# zweite HD für Video



## Franz_F (1. Dezember 2003)

Hallo allesamt,

unter W2K möchte ich eine zweite Platte installieren, Seagate ST340015A, ~40GB. Ich möchte aber nicht, dass die HD ständig mitläuft und Geräusche verursacht, sondern nur, wenn ich tatsächlich mit besonderen Programmen wie Fotos und Video arbeite. (Board MicroStar für P3, Chipset I440 BX,  Bios AWARD)
Wie sollte ich vorgehen?


----------



## RageT (1. Dezember 2003)

Das wird wohl kaum möglich sein, bzw. nur eingeschränkt.

Denn wenn du mit der HDD arbeiten möchtest, sei es auch nur dann und wann, muss angeschlossen sein (will sagen Strom bekommen). Wenn sie angeschlossen ist wird sie auch mitlaufen. Das heißt sie wird Geräusche machen.

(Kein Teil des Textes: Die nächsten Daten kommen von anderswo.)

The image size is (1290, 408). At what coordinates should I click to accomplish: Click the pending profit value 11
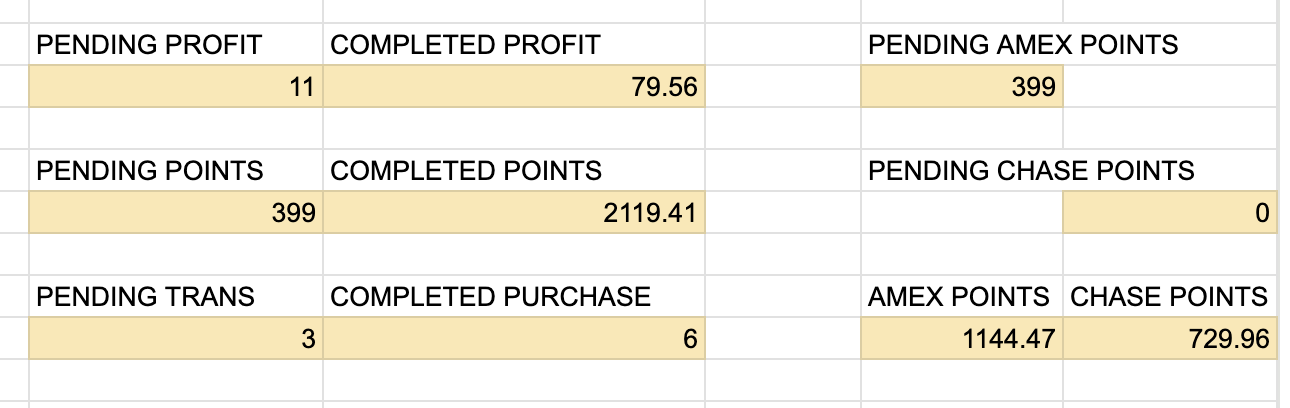point(175,87)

Was du tun könntest wäre die Festplatte im BIOS zu deaktivieren wenn du sie nicht brauchen solltest. Sie läuft dann zwar immer noch mit, aber es finden keine Zugriffe statt. Das sollte die Geräuschkulisse enorm reduzieren.

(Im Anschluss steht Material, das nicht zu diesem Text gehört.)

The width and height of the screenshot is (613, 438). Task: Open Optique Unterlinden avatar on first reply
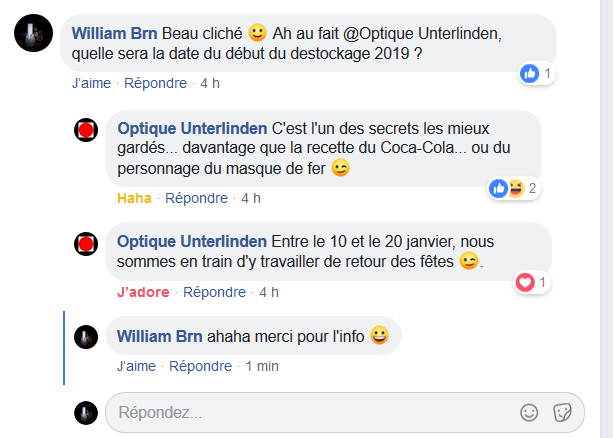coord(86,130)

Von Schalter in der Stromversorgung (kann ja sein das einer auf den Trichter kommt) rate ich dringends AB! Wer weiss was da alles passieren kann wenn man da mal im laufenden Betrieb drankommt.

Hoffe ich hab dir ein bissl geholfen.

Lass uns wissen wie du dich entscheiden wirst.

Gruss T


----------



## Franz_F (1. Dezember 2003)

Vielen Dank, für die Ideen. Trifft jedoch noch nicht ganz meine Vorstellungen.
Dabei kommt mir die Idee: gibt es nicht eine Software, die solches Mit- bzw. Nichtmitlaufen steuern kann? Oder gibt es ein Powermanagement-Tool, das solches regelt?


----------



## goela (1. Dezember 2003)

Vielleicht täusche ich mich auch ein wenig, aber ich habe zu Hause zwei Harddisks in meinem Rechner! Die zweite Harddisk verwende ich ausschliesslich für Videodaten.
Wenn ich diese nicht benötige, dann schaltet sich die auf Standby. Ich merke dies, wenn ich dann nach längerer Zeit wieder auf die Platte zugreife, dass es etwas dauert und die Platte anläuft!

Aber wie gesagt, ich könnte mich auch täuschen.


----------